OK, I also admit I’ve heard that women must be especially aware of predators at work and during the day. For example, it’s not uncommon for a woman walking down the street to work -- even in 2017 -- to be the recipient of rude comments or aggressive behavior from male strangers just because they made the mistake of catching someone’s eye. Even when travelling I’ve never had to be careful about who’s sitting next to me on a plane, the rental car bus, or even a restaurant. But women do. That seems kind of stressful.
And yes, I’m aware that many experienced female executives are still sometimes asked to “get their boss on the phone” or to “check the boss’ calendar”… even when they’re the boss. I’ve watched as female colleagues are asked to fetch coffee, make dinner reservations and order food for the company barbeque despite having a more responsible position than other male colleagues who could (and should) perform the same tasks. I can name specific clients that have avoided giving career-advancing assignments to women because the work is deemed to be too physical, demanding or taxing.
When it comes to the family, I do concede that it always seems to be the working mom who’s the first responder for any child or home emergency, doctor’s appointment or school meeting in lieu of dad. I grant that pregnant woman have it especially tough, battling nausea, sickness and the aches and pains of their pregnancy with little sympathy from their male colleagues. When they do take time off to care for their newborns their commitment to the job and long term status at the company is at risk of being called into question. Yet, their commitment to their child is called into question if they take less time off than is offered by the company.
Then again, if a mother chooses to work instead of being a stay-at-home mom then she’s criticized by other stay-at-home moms while at the same time being ostracized by working moms if she chooses to stay at home.

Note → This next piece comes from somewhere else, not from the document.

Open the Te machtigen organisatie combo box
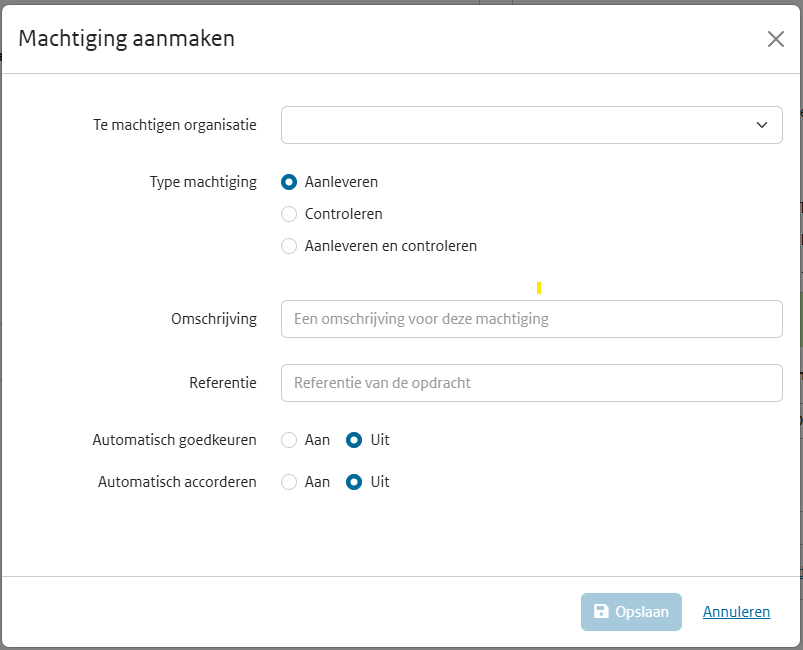803x650 pixels. 520,125
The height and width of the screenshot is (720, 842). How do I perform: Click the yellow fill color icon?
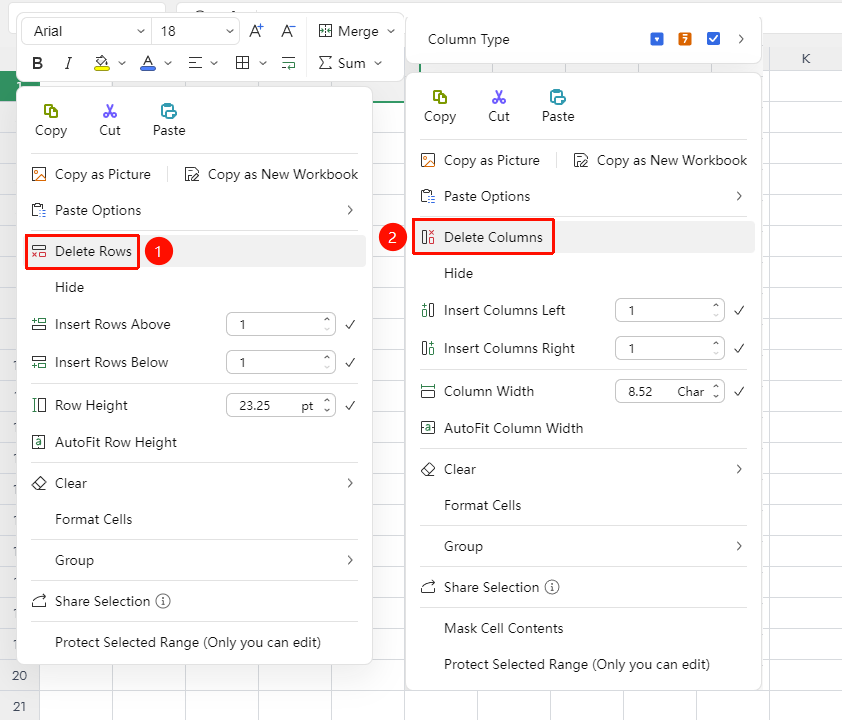tap(101, 63)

Phew.
Oh, almost forgot: women get paid a lot less than men.
But hey, just a few years ago, I had to come home early from the company softball game because one of our kids had to be picked up from a friend’s house and my wife couldn’t be there. That was a huge pain and caused me a lot of work-family stress. See? We guys have the same pressures too! That’s what the American Psychological Association says and they are very smart people with advanced degrees and stuff, so they must be right.
You just can’t argue with the data, can you.